▸ EXERCISE OBJECTIVE: Reproduce exactly the line with "Instruction: Click the" and the lines after it. Stop at the last line of the data and include nothing else.

▸ THE RECORDS:
++++++++++

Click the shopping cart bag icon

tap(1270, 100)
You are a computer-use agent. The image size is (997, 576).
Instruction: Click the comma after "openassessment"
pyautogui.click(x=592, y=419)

++++++++++

▸ WRITTEN RESPONSE:
Instruction: Click the comma after "openassessment"
pyautogui.click(x=592, y=419)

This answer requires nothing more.